OpenAdaptAI / OpenAdapt

AI-First Process Automation with Large ([Language (LLMs) / Action (LAMs) / Multimodal (LMMs)] / Visual Language (VLMs)) Models
https://www.OpenAdapt.AI
MIT License
745 stars 99 forks source link

Review One-Shot Imitation Learning #703

Open abrichr opened 1 month ago

abrichr commented 1 month ago

Feature request

This task involves reading this paper in more detail and identifying additional tricks we may be able to use.

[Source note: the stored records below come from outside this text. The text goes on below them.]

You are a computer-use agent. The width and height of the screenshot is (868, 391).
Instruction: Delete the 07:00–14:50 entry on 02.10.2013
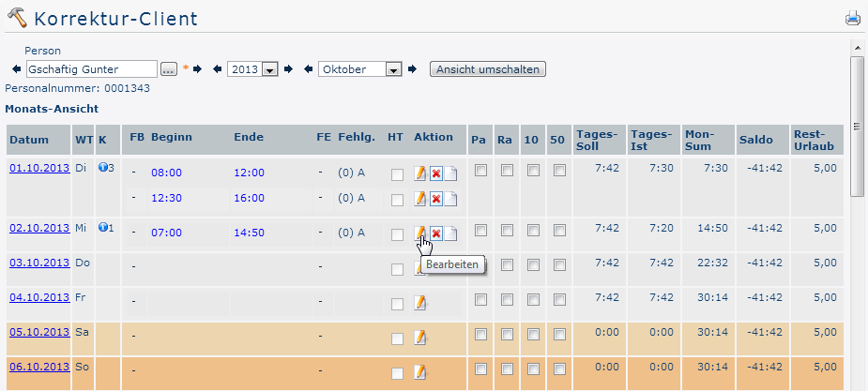coord(435,233)
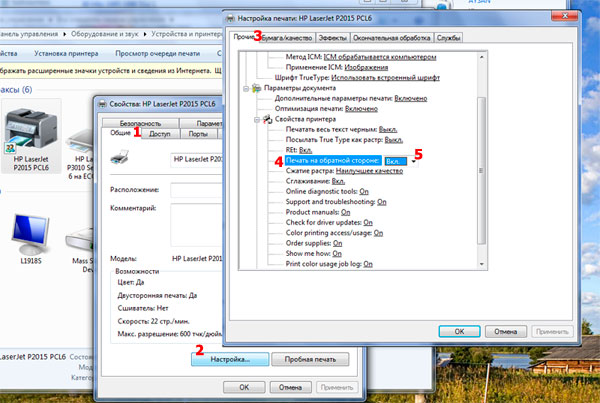The image size is (600, 403).
Task: Open the Порты tab
Action: [x=198, y=134]
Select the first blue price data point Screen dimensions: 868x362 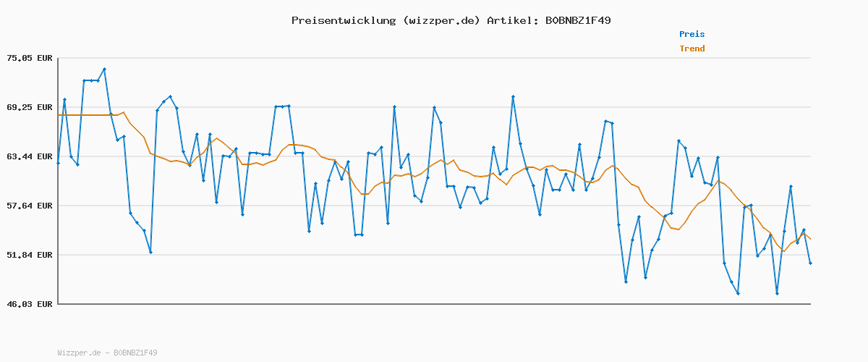(x=58, y=163)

https://arxiv.org/abs/1703.07326

One-Shot Imitation Learning

...Specifically, we consider the setting where there is a very large (maybe infinite) set of tasks, and each task has many instantiations. For example, a task could be to stack all blocks on a table into a single tower, another task could be to place all blocks on a table into two-block towers, etc. In each case, different instances of the task would consist of different sets of blocks with different initial states. At training time, our algorithm is presented with pairs of demonstrations for a subset of all tasks. A neural net is trained such that when it takes as input the first demonstration demonstration and a state sampled from the second demonstration, it should predict the action corresponding to the sampled state. At test time, a full demonstration of a single instance of a new task is presented, and the neural net is expected to perform well on new instances of this new task. Our experiments show that the use of soft attention allows the model to generalize to conditions and tasks unseen in the training data. We anticipate that by training this model on a much greater variety of tasks and settings, we will obtain a general system that can turn any demonstrations into robust policies that can accomplish an overwhelming variety of tasks.

Motivation

At a high level this is effectively what is implemented by the VisualReplayStrategy.